You know, we have a 30% CAGR targeted out through 2028, so we expect to achieve that over the next couple years. You know, it's really just think about penetrating new applications within the electrification. As you think about electric e-bikes, those in the developed markets are growing double digits through the balance of the decade. That's creating a nice base, but then on top of that, we're penetrating applications within that. One example of that would be electric mountain bikes. That was an area that we've run some programs recently. That was an area we had not penetrated previously. We're bringing the cost down of our belt drive, and that's allowing us to penetrate higher volume applications, and we continue to focus on that here going forward.

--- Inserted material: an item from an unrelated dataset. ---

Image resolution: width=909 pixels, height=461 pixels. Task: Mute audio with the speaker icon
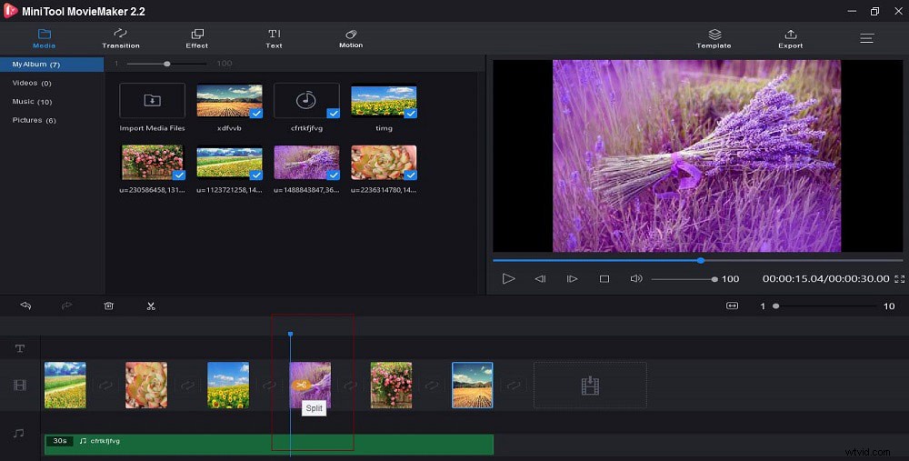(x=636, y=278)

That'll allow us to, if you think about lower cost systems, that'll allow us to penetrate higher volume applications. That continues to be an opportunity. We see that a good growth trajectory through the balance of the decade and even longer. On data center, that was under about $10 million last year, in terms of a base. We're really focused on liquid-cooled applications. If you think about how data centers are now being built, there's a lot of focus on liquid-cooled applications, and so that creates an opportunity for us. We're more of a consumable though, so we come in on the back end, so with our hose and hose assembly and couplings that, you know, that ends up being more on the back end of things. We have a project pipeline that continues to build.

We expect off the base in 2025 to grow multiples of that in 2026. We have a target of $100-$200 million of revenue by year-end 2028. We think with the liquid-cooled applications permeating the market over the next few years, that creates a nice opportunity for us. You know, we're working across the board, whether you look through the hyperscalers all the way down to the ODMs, working with the server manufacturers, the cooling distribution unit manufacturers across the board. There's significant opportunity. We think it'll be a nice growth algorithm for us over the next few years. You know, we also have a focus on trying to develop new relationships and gain share of shelf with our replacement customers. That's an ongoing focus for us.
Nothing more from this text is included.